Task brief:
Using the listing below, keep only the lines with the word "بيوند" and copy them.

>>>>

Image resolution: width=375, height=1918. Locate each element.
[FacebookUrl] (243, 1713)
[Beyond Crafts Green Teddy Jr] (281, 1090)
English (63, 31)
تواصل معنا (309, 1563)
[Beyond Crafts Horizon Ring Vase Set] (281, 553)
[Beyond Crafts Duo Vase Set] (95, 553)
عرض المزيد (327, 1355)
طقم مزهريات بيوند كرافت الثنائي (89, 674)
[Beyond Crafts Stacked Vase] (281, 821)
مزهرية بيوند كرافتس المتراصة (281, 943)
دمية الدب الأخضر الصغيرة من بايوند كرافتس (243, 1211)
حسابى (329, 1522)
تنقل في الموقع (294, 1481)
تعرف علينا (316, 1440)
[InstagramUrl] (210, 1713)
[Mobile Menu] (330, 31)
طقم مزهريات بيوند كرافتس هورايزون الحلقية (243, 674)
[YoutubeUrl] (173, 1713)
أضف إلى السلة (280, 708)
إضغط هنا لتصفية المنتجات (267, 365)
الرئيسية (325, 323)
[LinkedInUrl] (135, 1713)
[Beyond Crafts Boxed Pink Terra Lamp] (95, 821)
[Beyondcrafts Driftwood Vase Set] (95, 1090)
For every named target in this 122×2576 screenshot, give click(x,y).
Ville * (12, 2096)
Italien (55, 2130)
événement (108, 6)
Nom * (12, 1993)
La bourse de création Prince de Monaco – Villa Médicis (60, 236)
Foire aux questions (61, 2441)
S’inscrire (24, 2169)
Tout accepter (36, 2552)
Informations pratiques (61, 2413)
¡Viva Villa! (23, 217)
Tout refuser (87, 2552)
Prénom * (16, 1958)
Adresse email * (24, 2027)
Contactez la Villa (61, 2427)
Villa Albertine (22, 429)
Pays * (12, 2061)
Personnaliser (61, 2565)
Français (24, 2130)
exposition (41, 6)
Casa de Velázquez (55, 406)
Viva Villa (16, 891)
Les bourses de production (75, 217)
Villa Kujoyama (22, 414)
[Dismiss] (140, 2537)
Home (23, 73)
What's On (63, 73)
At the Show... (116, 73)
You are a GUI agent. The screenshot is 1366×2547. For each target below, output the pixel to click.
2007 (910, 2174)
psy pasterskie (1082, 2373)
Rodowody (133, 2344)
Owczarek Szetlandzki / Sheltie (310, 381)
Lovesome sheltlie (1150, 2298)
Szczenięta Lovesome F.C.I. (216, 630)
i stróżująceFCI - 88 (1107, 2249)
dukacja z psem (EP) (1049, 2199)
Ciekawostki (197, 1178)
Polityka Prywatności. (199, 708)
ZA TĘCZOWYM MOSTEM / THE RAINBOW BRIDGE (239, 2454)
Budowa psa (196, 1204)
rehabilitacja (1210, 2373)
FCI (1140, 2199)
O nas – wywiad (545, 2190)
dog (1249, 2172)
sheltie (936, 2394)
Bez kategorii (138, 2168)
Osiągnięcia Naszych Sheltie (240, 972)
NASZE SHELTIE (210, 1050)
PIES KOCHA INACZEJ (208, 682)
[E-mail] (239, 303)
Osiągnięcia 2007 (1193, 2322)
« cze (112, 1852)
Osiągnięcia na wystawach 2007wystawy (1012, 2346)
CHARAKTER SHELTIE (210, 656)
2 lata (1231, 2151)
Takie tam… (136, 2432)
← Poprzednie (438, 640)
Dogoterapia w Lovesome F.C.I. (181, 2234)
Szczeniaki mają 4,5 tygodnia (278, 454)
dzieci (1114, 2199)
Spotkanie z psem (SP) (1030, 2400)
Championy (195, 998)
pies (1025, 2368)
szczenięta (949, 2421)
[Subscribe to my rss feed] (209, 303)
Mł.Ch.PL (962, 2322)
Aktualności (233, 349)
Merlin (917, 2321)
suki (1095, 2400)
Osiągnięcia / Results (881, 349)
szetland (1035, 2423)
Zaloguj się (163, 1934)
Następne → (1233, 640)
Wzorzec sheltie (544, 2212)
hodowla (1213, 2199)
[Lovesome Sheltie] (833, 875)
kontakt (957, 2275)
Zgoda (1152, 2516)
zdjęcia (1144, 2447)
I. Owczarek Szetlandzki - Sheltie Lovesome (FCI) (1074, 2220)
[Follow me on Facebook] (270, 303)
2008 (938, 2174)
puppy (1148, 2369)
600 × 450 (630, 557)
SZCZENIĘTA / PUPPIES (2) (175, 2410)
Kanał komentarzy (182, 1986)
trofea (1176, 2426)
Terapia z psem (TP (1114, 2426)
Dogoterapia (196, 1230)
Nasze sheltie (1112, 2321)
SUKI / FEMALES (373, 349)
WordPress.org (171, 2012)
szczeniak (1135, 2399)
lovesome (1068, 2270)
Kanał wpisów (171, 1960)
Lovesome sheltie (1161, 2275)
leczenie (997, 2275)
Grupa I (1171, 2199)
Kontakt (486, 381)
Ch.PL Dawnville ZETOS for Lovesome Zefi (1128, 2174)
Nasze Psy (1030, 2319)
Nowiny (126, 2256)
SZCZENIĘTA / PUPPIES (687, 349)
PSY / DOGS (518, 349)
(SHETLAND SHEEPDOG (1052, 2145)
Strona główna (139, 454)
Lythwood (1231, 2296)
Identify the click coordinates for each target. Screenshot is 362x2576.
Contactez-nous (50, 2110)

<<<<

Task response:
طقم مزهريات بيوند كرافت الثنائي (89, 674)
مزهرية بيوند كرافتس المتراصة (281, 943)
طقم مزهريات بيوند كرافتس هورايزون الحلقية (243, 674)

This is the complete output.